Object detection
JustDeepIt supports object detection, instance segmentation, and salient object detection using GUI or CUI. In this tutorial, to overview the functions for object detection, we demonstrate how to use JustDeepIt for object detection, using an artificial dataset.
Dataset
The artificial dataset used for this quick start is stored in
GitHub (JustDeepIt/tutorials/OD).
The data
folder contains images
folder,
annotations
folder, and class_labels.txt
file.
The images
folder contains training images.
The annotations
folder contains annotation of training images.
class_labels.txt
is an text file containing the class labels of training images.
Users can use git
command to download the dataset from GitHub with the following script.
git clone https://github.com/biunit/JustDeepIt
ls JustDeepIt/tutorials/OD
# data run_fasterrcnn.py
ls JustDeepIt/tutorials/OD/data
# annotations class_label.txt images
ls JustDeepIt/tutorials/OD/data/images
# e1.png e10.png e2.png e3.png e4.png e5.png e6.png e7.png e8.png e9.png
Settings
To start JustDeepIt, we open the terminal,
as the following commands,
change the current directory to JustDeepIt/tutorials/OD
,
and run justdeepit
command.
cd JustDeepIt/tutorials/OD
justdeepit
# INFO:uvicorn.error:Started server process [61]
# INFO:uvicorn.error:Waiting for application startup.
# INFO:uvicorn.error:Application startup complete.
# INFO:uvicorn.error:Uvicorn running on http://127.0.0.1:8000 (Press CTRL+C to quit)
Then, we open the web browser and accesss to http://127.0.0.1:8000. At the startup screen, we press “Object Detection” button to start object detection mode.
Next, at the Preferences screen,
we set the architecture to Faster R-CNN,
and the other parameters as shown in the screenshot below.
The workspace will be automatically set as the path of the current folder
(e.g., JustDeepIt/tutorials/OD
, depending on the user’s environment).
Then, we press button Load Workspace.
Once the Preferences is set, the functions of Training and Inference become available.
Training
To train the model,
we select tab Training
and specify the model weight as the location storing the training weights,
image folder as the folder containing training images (i.e., images
),
annotation format as the format of the annotation file (COCO in this case),
annotation as the file of image annotations (i.e., instances_default.json
),
and other parameters as shown in screenshot below.
Note that the values of model weight, image folder, and annotation may be
different from the screenshot depending on user’s environment.
We then press the button Start Training for model training.
Training takes 10-30 minutes, depending on the computer hardware.
Inference
In tab Inference, the model weight is specified to the trained weights,
whose file extension is .pth
in general.
We specify image folder to the folder containing the images for inference
(to simplify, here we use the training images)
and other parameters as shown in screenshot below.
Note that the values of model weight and image folder may be
different from the screenshot depending on user’s environment.

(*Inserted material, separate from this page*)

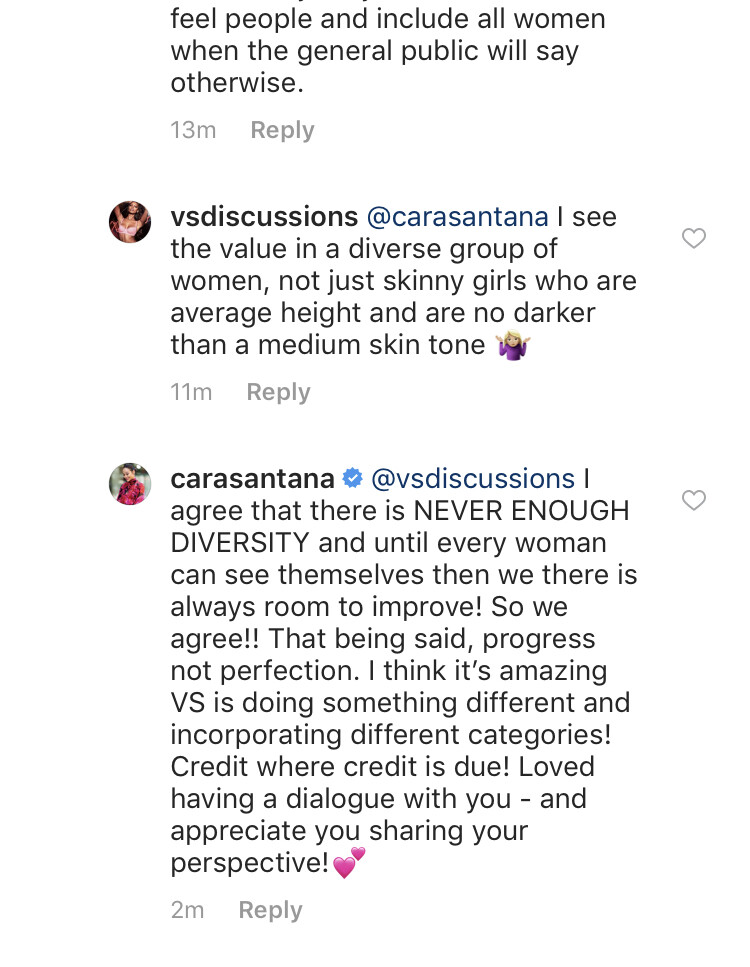Click the 13m timestamp
The width and height of the screenshot is (750, 967).
(x=193, y=130)
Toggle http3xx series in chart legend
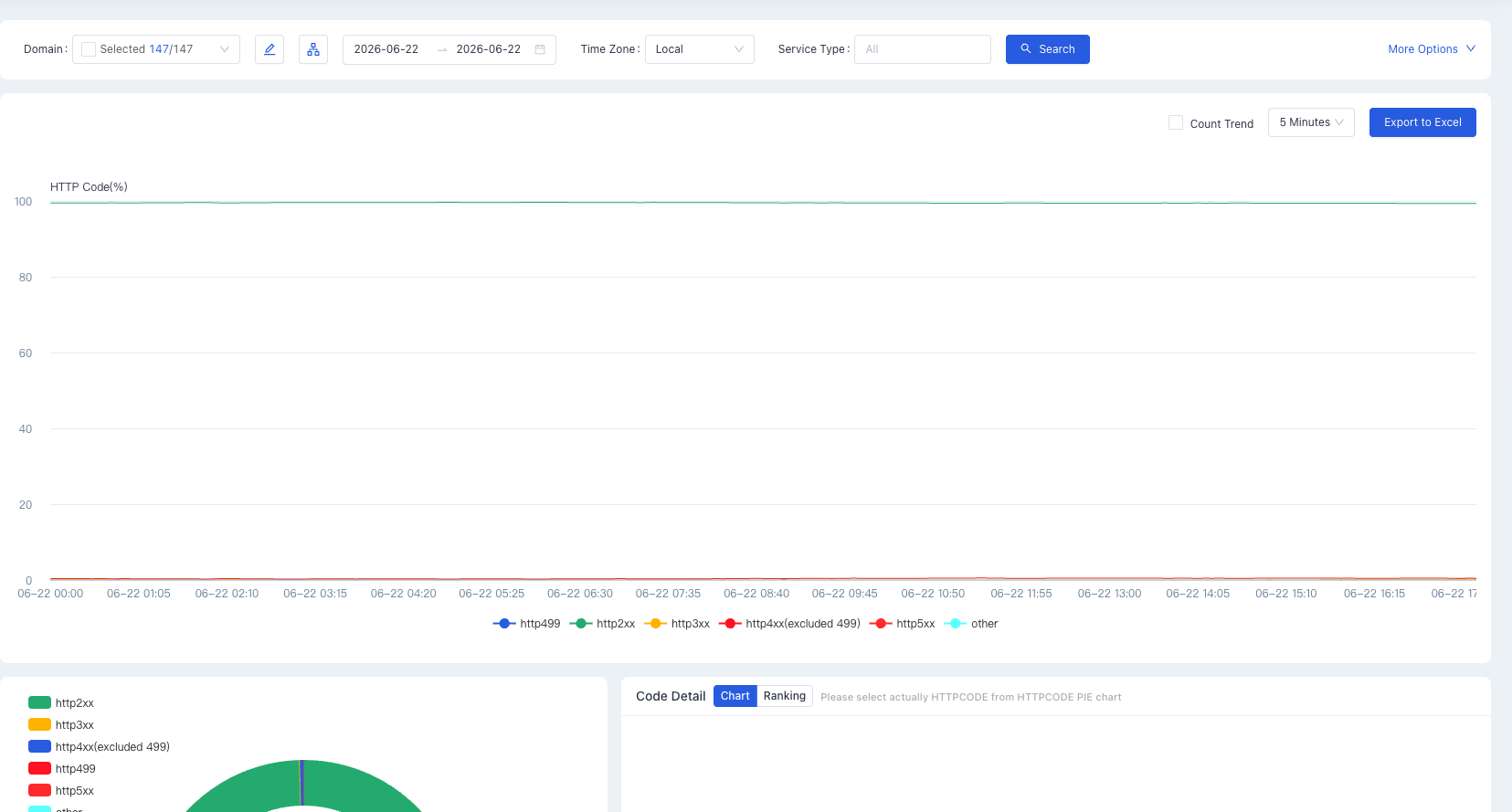The image size is (1512, 812). pos(677,624)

We then press the button Start Inference for inference.
The inference results will be stored in folder justdeepitws/outputs
of the workspace
as images with bounding boxes and a JSON file in COCO format (annotation.json
).
Examples of inference results are shown in the figure below.
API
Training and inference can be performed using the JustDeepIt API.
Python script run_justdeepit.py
stored in GitHub
(JustDeepIt/tutorials/OD)
can be used for this purpose.
cd JustDeepIt/tutorials/OD
python scripts/run_justdeepit.py